I'm trying not to rely on the Cloudron Support team because I have not bought Premium yet (will probably do in the future, but I'm not quite ready to do so at the moment).

Have any of you seen issues like this before? If so, how have you proceeded towards fixing it?

girish

@michaelpope have you checked the mail logs already? It's a bit hidden, but Mail -> Logs (top right corner) -> Logs again in top right corner. This will open the raw logs of the mail server.

Now, do the problematic IMAP and POP reads. Do you see any error/crashes?

michaelpope

@girish Thanks.

Yeah, I have checked them, but unfortunately nothing really stands out.

Occasionally you get an error which seems to be related to [dkim_sign], that goes kinda like this:

2022-10-04T20:05:45.000Z [INFO] [-] [core] [outbound] Sending email as a transaction
2022-10-04T20:05:45.000Z [NOTICE] [-] [dkim_sign] skipped: no private key for domain_name_of_someone_else_here.com
2022-10-04T20:05:45.000Z [ERROR] [-] [core] missing key data for domain_name_of_someone_else_here.com
022-10-04T20:05:45.000Z [INFO] [-] [core] [outbound] Processing delivery for domain: insert_my_domain_name_here.com

It looks like the first and last message relate to an outgoing mail, but I'm not sure about the middle two. However, either way, it doesn't look like this is preventing anything as it's pretty commonly occurring (over 900 times).

I don't see any crashes though. I think that might be partly because SMTP continues to function well even when this occurs. So it's probably not an Auth issue I'm guessing.

I don't actually see any logs for accessing IMAP or POP3 at all in the log section you specified.

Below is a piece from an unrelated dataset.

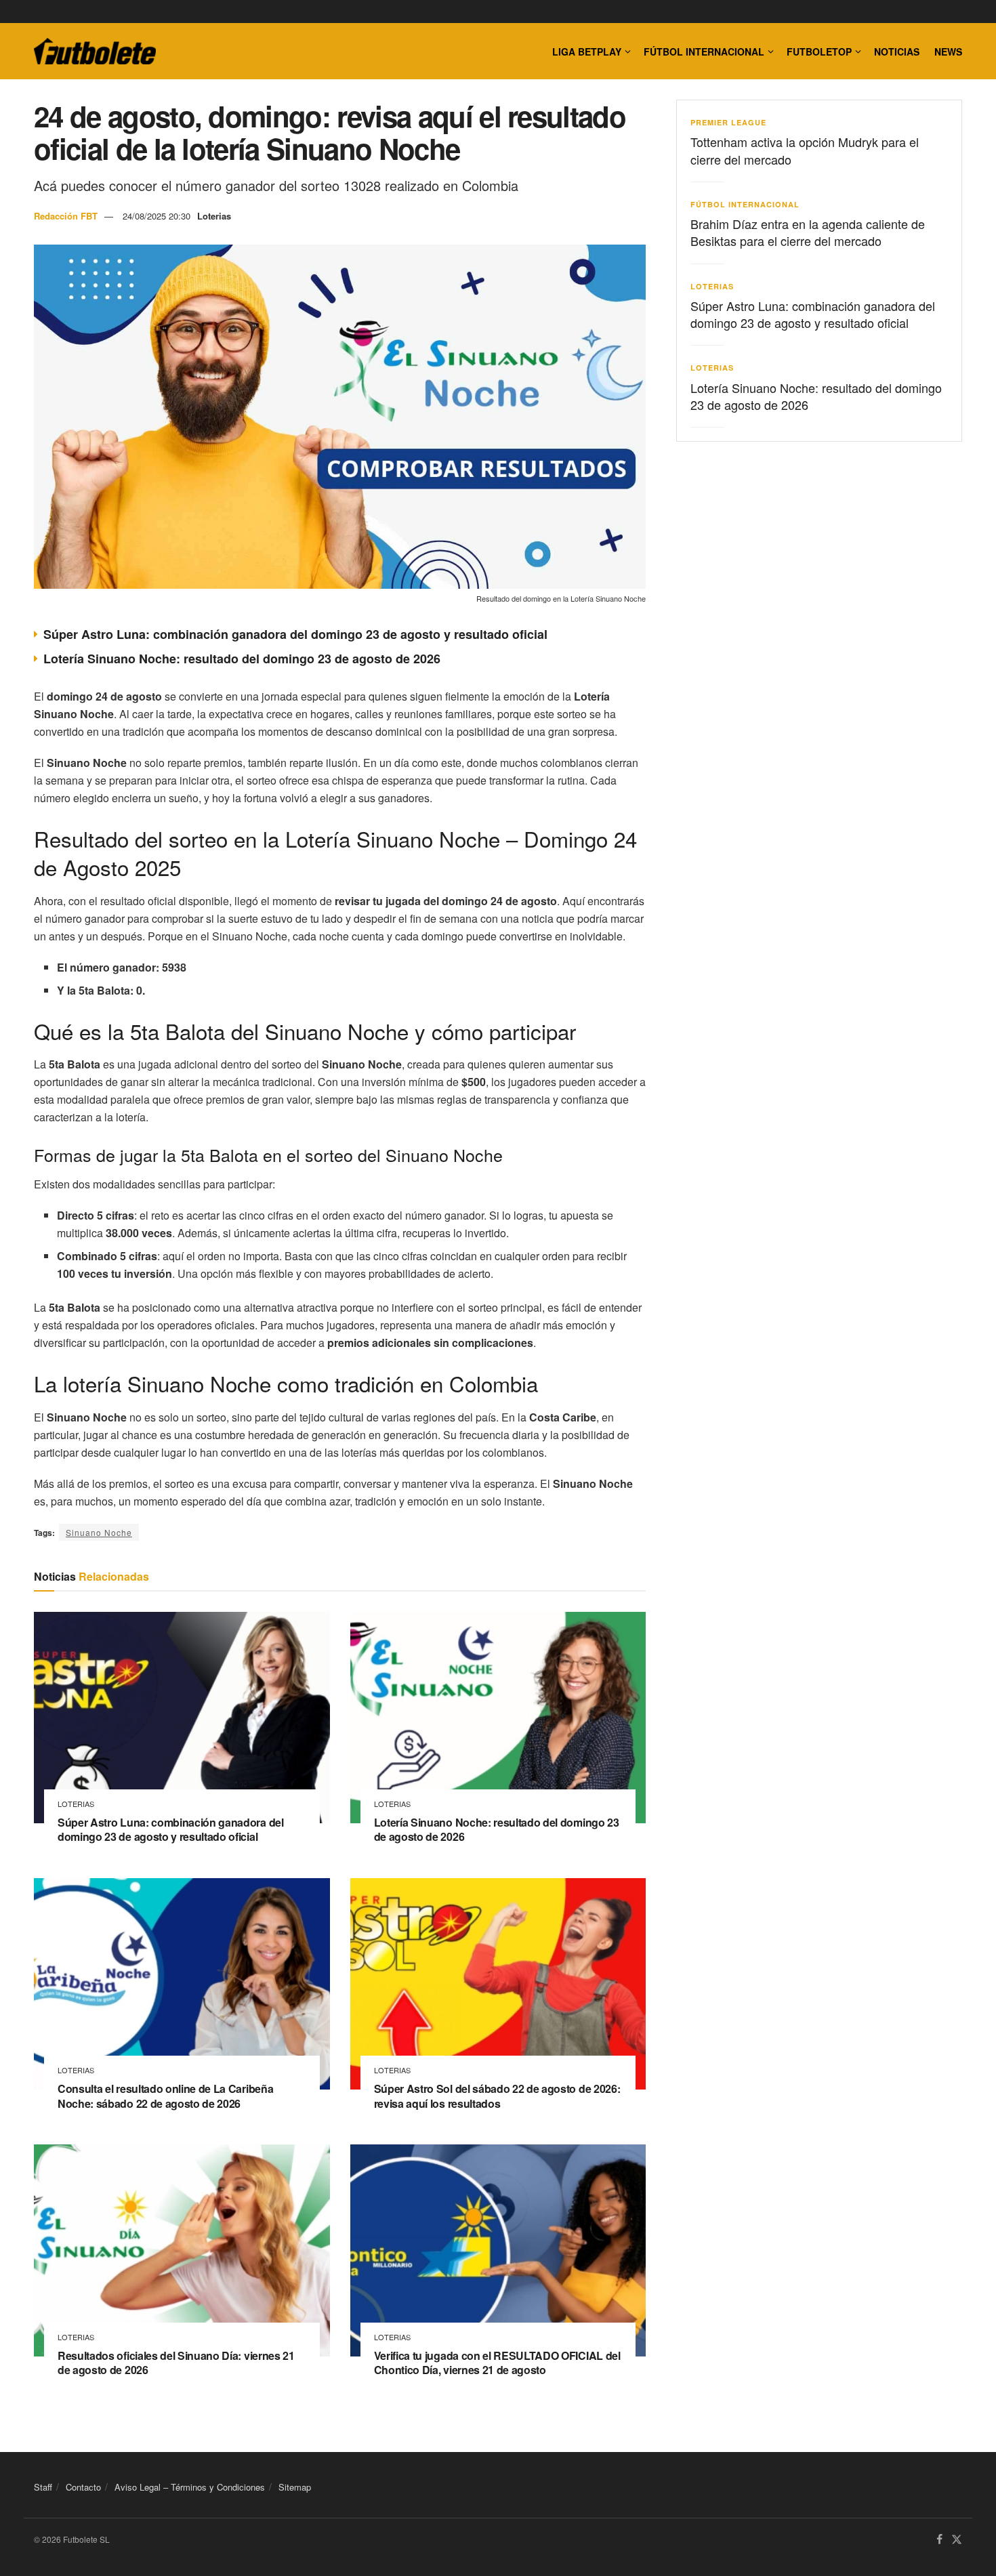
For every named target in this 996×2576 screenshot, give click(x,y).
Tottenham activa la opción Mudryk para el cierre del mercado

Which is weird. Just outgoing and incoming.

I went and exported dovecot.log from the docker image (which seemed to have IMAP and POP3 logs I think) and was able to capture twice where dovecot restarted. One of them is preceeded by a few connections closing because they went idle, but... I think that's pretty normal for a mail server. I'll try and capture a few more logs tomorrow when the issue happens again and see if I can establish a pattern. It might also be a concurrent connection issue because one of the restarts had over 50 messages saying things like

Oct 04 21:32:50 imap(mail_box@insert_my_domain_here.com)<356><aOCBCjvqbfitxVGS>: Info: Server shutting down. in=3703 out=353254 deleted=0 expunged=0 trashed=0 hdr_count=4 hdr_bytes=2358 body_count=3 body_bytes=325302

I'll try and raise the limit in configuration and see if that does anything... although I doubt it will because we were not getting any concurrent connection error messages in our email clients.

doveadm logs error isn't listing anything... so nothing there.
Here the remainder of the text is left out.